L’euro fort et le marché unique ont largement profité à l’Allemagne qui n’a donc rien à reprocher à l’Europe, sauf quand il faut faire preuve de solidarité.
La crise financière de 2008 a profondément aggravé les disparités économiques entre les pays du Sud de l’Europe et les pays du Nord, les premiers ont vu leurs dettes et le chômage considérablement augmenter dans leurs pays, alors que les pays du Nord (Allemagne, Pays-Bas, Danemark…), plus compétitifs et avantagés par un euro fort ont mieux résisté à la crise. Aujourd’hui, les populations italiennes ou grecques dénoncent les mesures austéritaires imposées par Merkel, surnommée « Frau nein » (« madame non »), la chancelière allemande est devenue le visage de l’arrogance et de l’intransigeance allemande. À l’inverse, les conservateurs des Pays-Bas ou d’Allemagne vont systématiquement refuser d’aider financièrement les “fainéants” du Sud, refusant que le « bon argent allemand » ne vienne sauver les banques des pays méditerranéens.

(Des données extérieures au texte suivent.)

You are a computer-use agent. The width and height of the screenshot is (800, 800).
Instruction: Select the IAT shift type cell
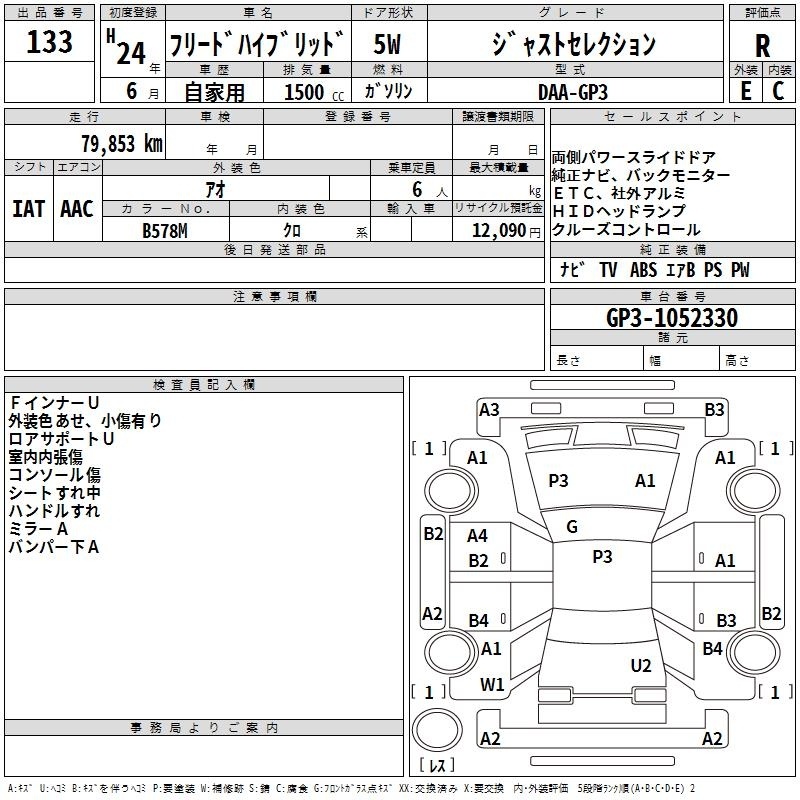click(x=29, y=209)
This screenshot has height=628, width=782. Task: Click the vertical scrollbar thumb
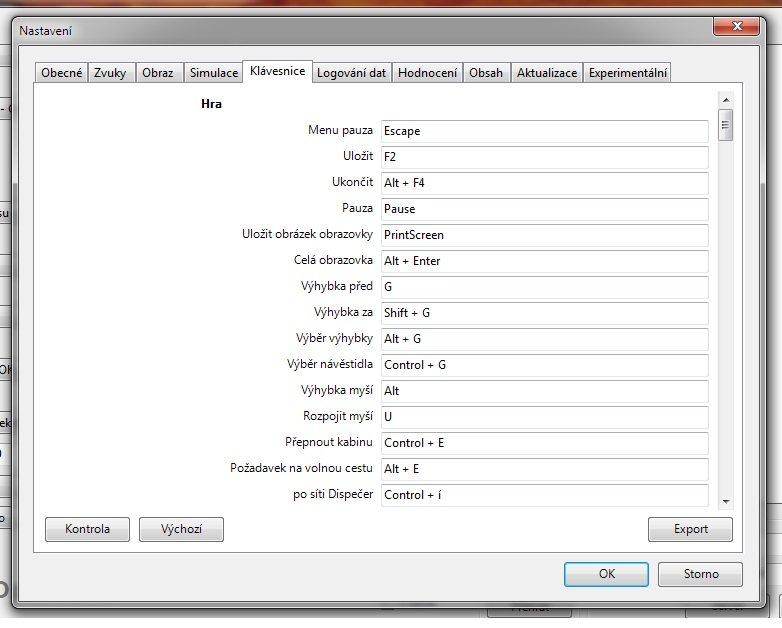pos(726,125)
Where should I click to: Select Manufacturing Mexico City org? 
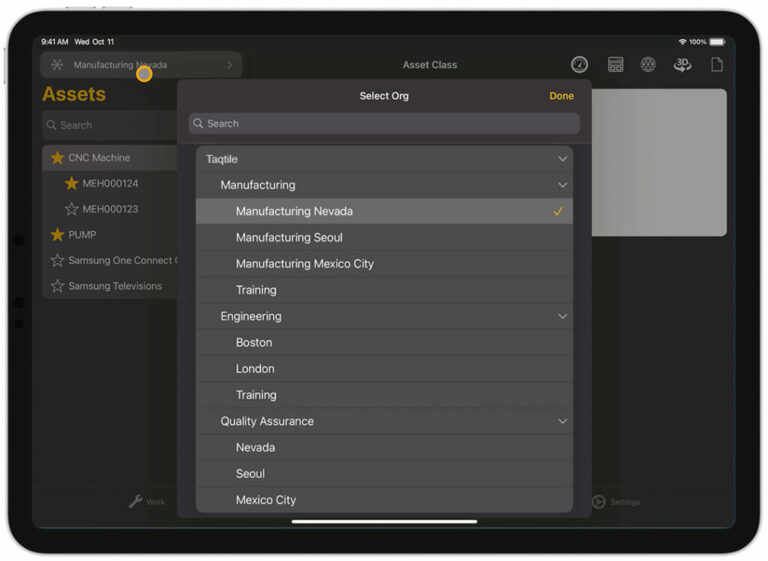coord(304,264)
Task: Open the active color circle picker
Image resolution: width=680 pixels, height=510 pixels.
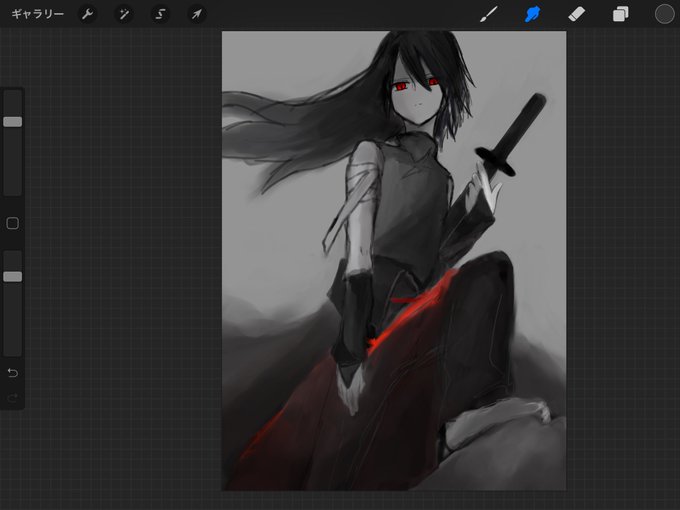Action: tap(664, 14)
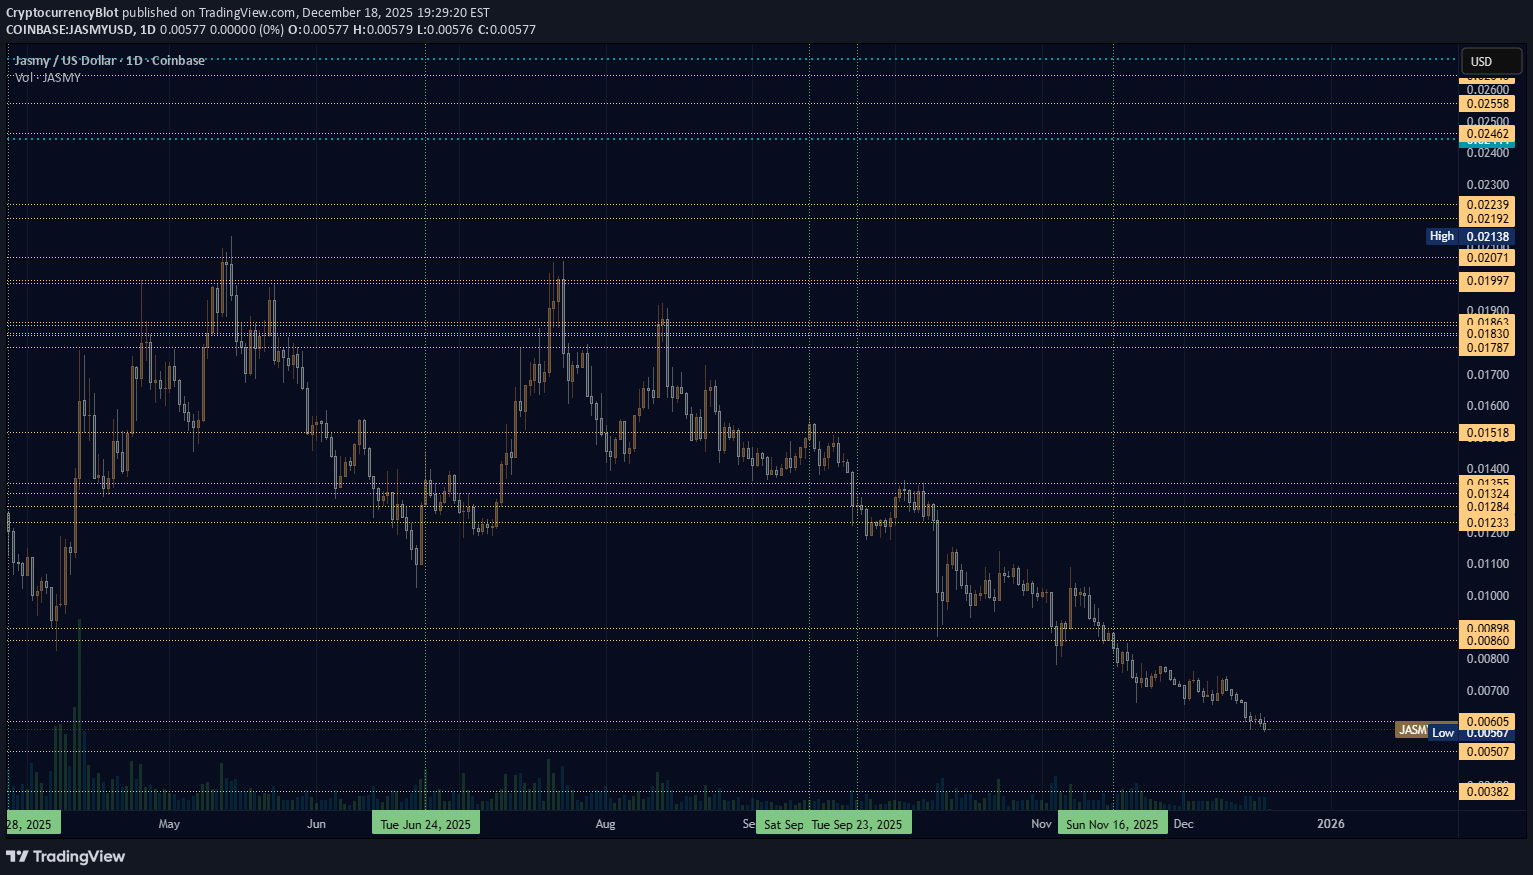This screenshot has height=875, width=1533.
Task: Click the 0.01997 price level label
Action: 1487,281
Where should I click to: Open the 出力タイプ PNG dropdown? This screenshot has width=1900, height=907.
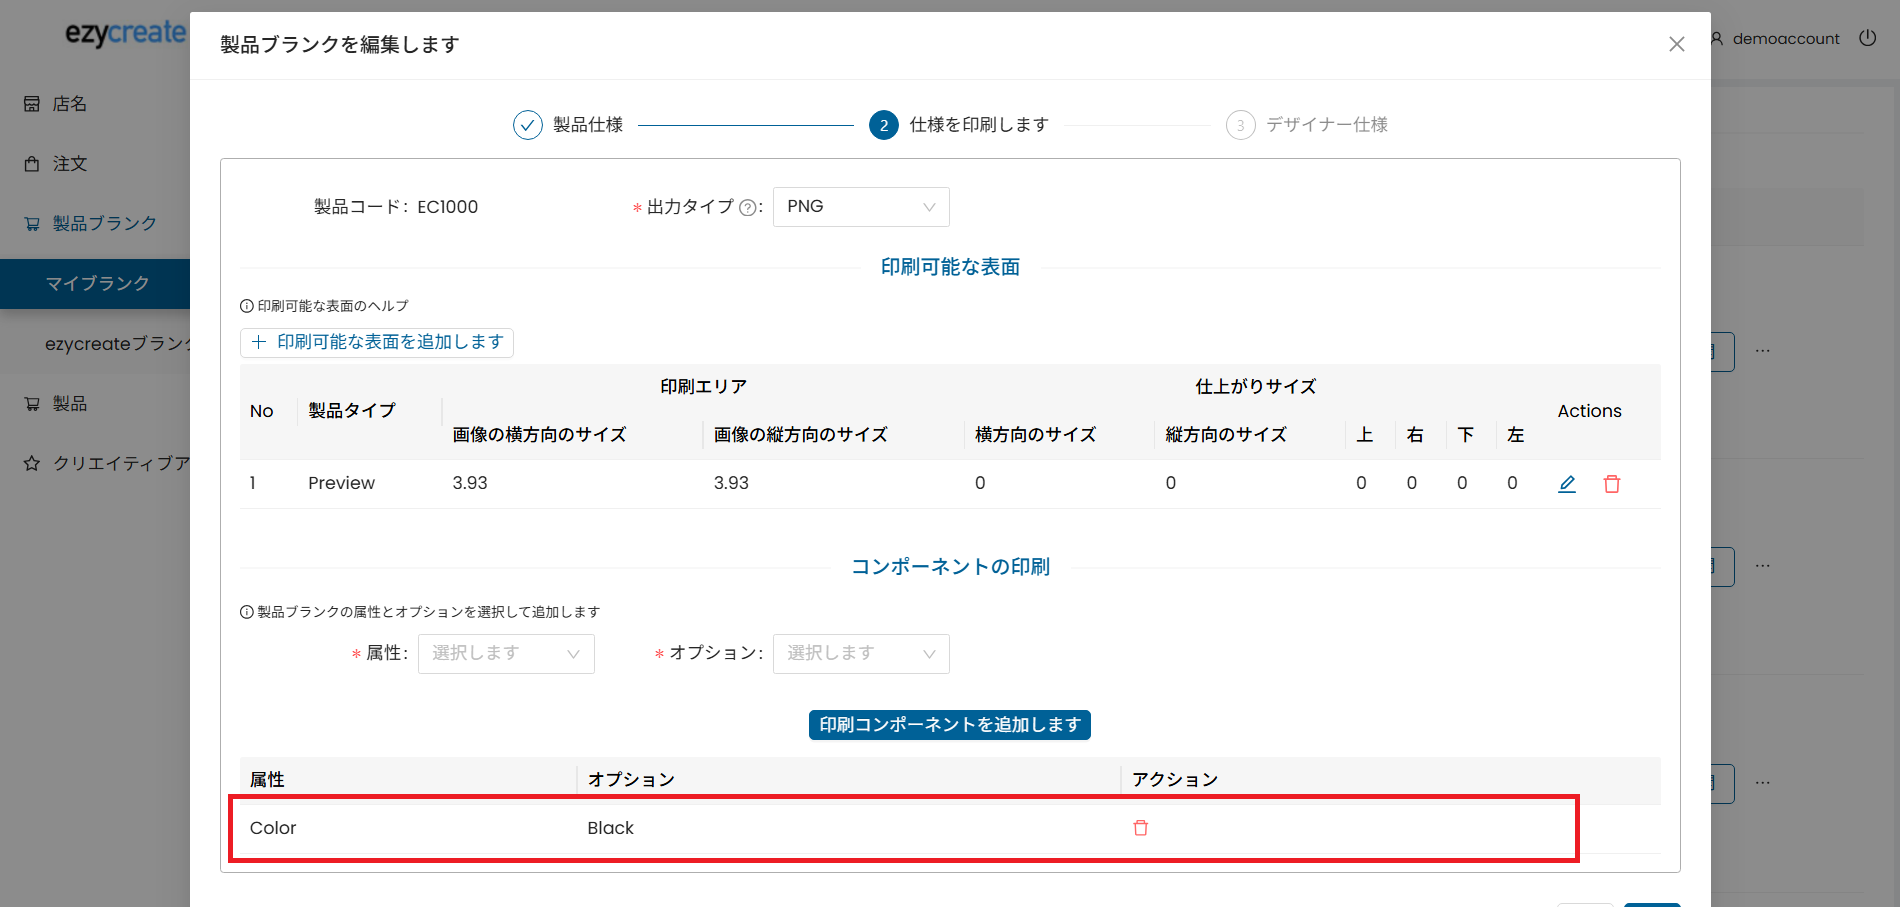click(860, 207)
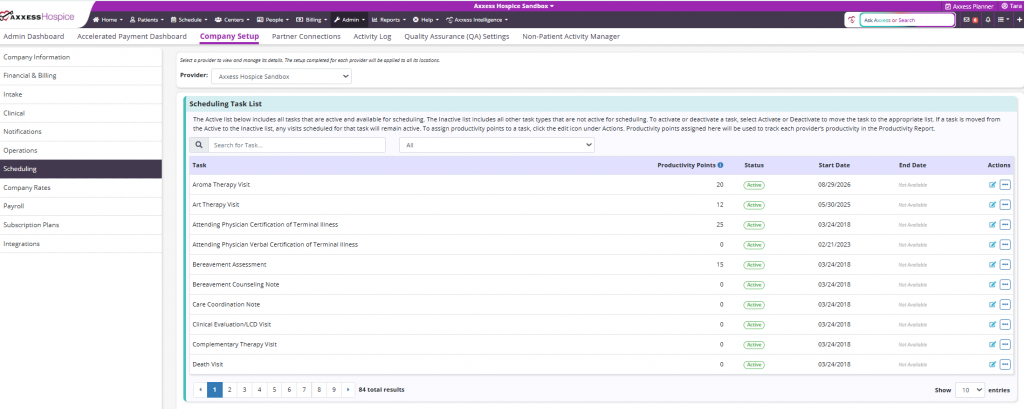
Task: Expand the Provider dropdown
Action: (x=281, y=76)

Il faudra que l’Europe soit au bord de l’implosion pour que la chancelière allemande daigne faire preuve d’un peu de solidarité européenne avec le plan de relance européen de 750 milliards d’euros annoncé cet été. Cela lui permettra enfin d’entrer au panthéon des grands européens, bien que son intransigeance ait failli détruire l’Union et l’ait certainement abimée pour toujours…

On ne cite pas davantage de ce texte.